[Excerpts from a dataset]
+++
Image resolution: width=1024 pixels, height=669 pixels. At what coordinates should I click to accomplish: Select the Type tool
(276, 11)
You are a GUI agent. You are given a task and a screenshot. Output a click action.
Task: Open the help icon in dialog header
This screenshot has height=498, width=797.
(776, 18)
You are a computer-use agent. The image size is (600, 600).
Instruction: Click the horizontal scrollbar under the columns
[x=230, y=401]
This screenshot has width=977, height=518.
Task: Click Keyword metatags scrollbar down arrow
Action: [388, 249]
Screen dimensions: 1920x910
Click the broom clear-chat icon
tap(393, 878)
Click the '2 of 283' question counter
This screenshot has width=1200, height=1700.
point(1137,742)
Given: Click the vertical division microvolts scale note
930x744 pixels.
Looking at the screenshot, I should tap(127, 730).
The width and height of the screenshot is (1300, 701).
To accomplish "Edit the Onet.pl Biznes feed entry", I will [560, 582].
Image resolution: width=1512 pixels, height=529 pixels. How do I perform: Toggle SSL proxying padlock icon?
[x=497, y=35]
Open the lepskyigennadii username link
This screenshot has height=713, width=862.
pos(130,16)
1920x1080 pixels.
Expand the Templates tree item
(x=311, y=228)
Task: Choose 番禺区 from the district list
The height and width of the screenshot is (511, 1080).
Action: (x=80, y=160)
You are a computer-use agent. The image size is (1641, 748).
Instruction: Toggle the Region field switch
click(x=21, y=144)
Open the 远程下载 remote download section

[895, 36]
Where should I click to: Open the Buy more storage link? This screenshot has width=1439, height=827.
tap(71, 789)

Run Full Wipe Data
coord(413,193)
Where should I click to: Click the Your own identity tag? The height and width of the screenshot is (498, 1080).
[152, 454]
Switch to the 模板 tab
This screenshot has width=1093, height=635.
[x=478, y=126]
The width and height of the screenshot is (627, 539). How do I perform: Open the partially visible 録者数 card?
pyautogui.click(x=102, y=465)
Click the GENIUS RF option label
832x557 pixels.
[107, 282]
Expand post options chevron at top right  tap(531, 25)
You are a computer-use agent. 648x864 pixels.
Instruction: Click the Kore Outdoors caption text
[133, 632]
+++
PROBLEM REQUIREMENTS ::
Please restate the data word for word, every record included.

ANSWER BELOW ::
Image resolution: width=1024 pixels, height=669 pixels. At what coordinates should I click to accomplish: Select the Type tool
(276, 11)
You are a GUI agent. You are given a task and a screenshot. Output a click action.
Task: Open the help icon in dialog header
This screenshot has height=498, width=797.
(776, 18)
You are a computer-use agent. The image size is (600, 600).
Instruction: Click the horizontal scrollbar under the columns
[x=230, y=401]
This screenshot has width=977, height=518.
Task: Click Keyword metatags scrollbar down arrow
Action: [388, 249]
Screen dimensions: 1920x910
Click the broom clear-chat icon
tap(393, 878)
Click the '2 of 283' question counter
This screenshot has width=1200, height=1700.
point(1137,742)
Given: Click the vertical division microvolts scale note
930x744 pixels.
Looking at the screenshot, I should tap(127, 730).
The width and height of the screenshot is (1300, 701).
To accomplish "Edit the Onet.pl Biznes feed entry", I will [560, 582].
Image resolution: width=1512 pixels, height=529 pixels. How do I perform: Toggle SSL proxying padlock icon?
[x=497, y=35]
Open the lepskyigennadii username link
This screenshot has height=713, width=862.
pos(130,16)
1920x1080 pixels.
Expand the Templates tree item
(x=311, y=228)
Task: Choose 番禺区 from the district list
The height and width of the screenshot is (511, 1080).
Action: (x=80, y=160)
You are a computer-use agent. The image size is (1641, 748).
Instruction: Toggle the Region field switch
click(x=21, y=144)
Open the 远程下载 remote download section

[895, 36]
Where should I click to: Open the Buy more storage link? This screenshot has width=1439, height=827.
tap(71, 789)

Run Full Wipe Data
coord(413,193)
Where should I click to: Click the Your own identity tag? The height and width of the screenshot is (498, 1080).
[152, 454]
Switch to the 模板 tab
This screenshot has width=1093, height=635.
[x=478, y=126]
The width and height of the screenshot is (627, 539). How do I perform: Open the partially visible 録者数 card?
pyautogui.click(x=102, y=465)
Click the GENIUS RF option label
832x557 pixels.
[107, 282]
Expand post options chevron at top right  tap(531, 25)
You are a computer-use agent. 648x864 pixels.
Instruction: Click the Kore Outdoors caption text
[133, 632]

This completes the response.